El presidente planteó además que estas megacárceles tendrán la función de evitar que los internos de mayor peligrosidad continúen teniendo capacidad de mando desde las prisiones. Su intención es que quienes sean enviados a estos establecimientos queden sometidos a condiciones de máxima vigilancia y aislamiento, reduciendo las posibilidades de comunicación y coordinación con estructuras criminales que operan fuera de los centros penitenciarios.
Mientras se ponen en marcha las nuevas construcciones, el Gobierno anunció que reforzará la seguridad de las cárceles existentes y ordenó al INPEC recuperar el control de los establecimientos penitenciarios.

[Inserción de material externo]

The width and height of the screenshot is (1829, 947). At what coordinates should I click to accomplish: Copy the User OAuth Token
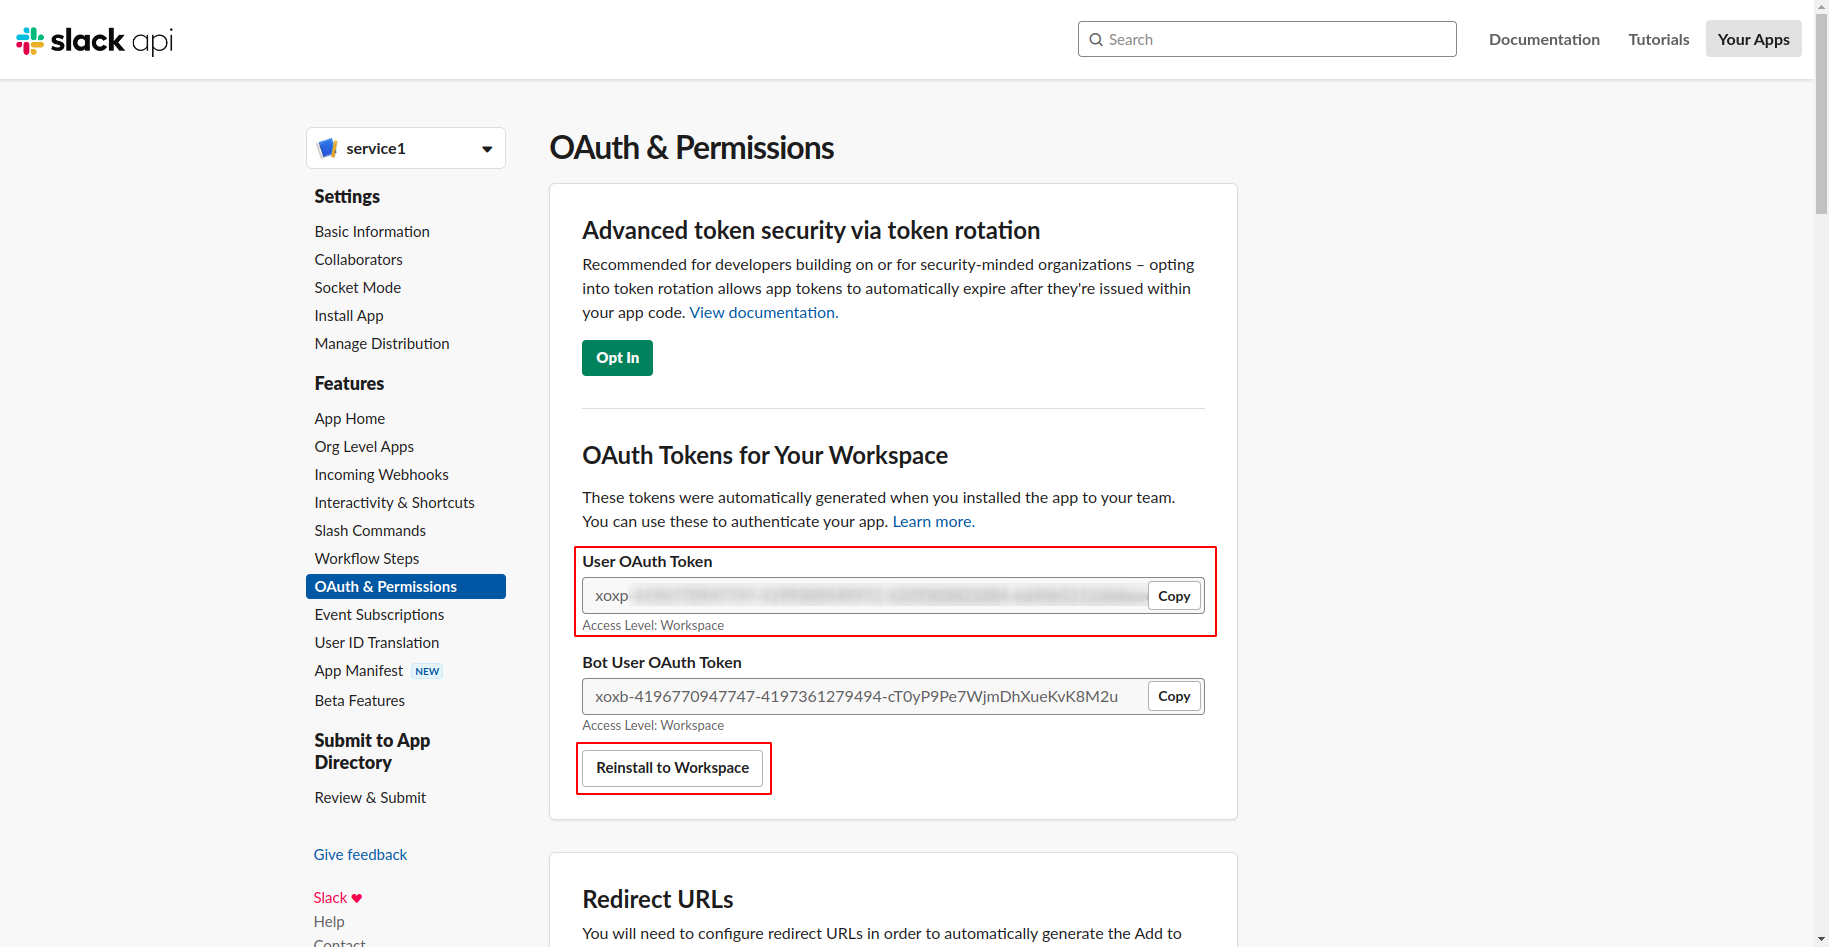1174,596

De la Espriella cuestionó lo que calificó como descontrol, corrupción y complacencia dentro del sistema carcelario y advirtió que los responsables de garantizar la seguridad tendrán que entregar resultados.
Con esta apuesta, el Gobierno busca convertir las megacárceles de máxima seguridad en una pieza clave de su política contra el crimen organizado, aunque el proyecto deberá enfrentar retos de financiación, construcción, operación y control penitenciario.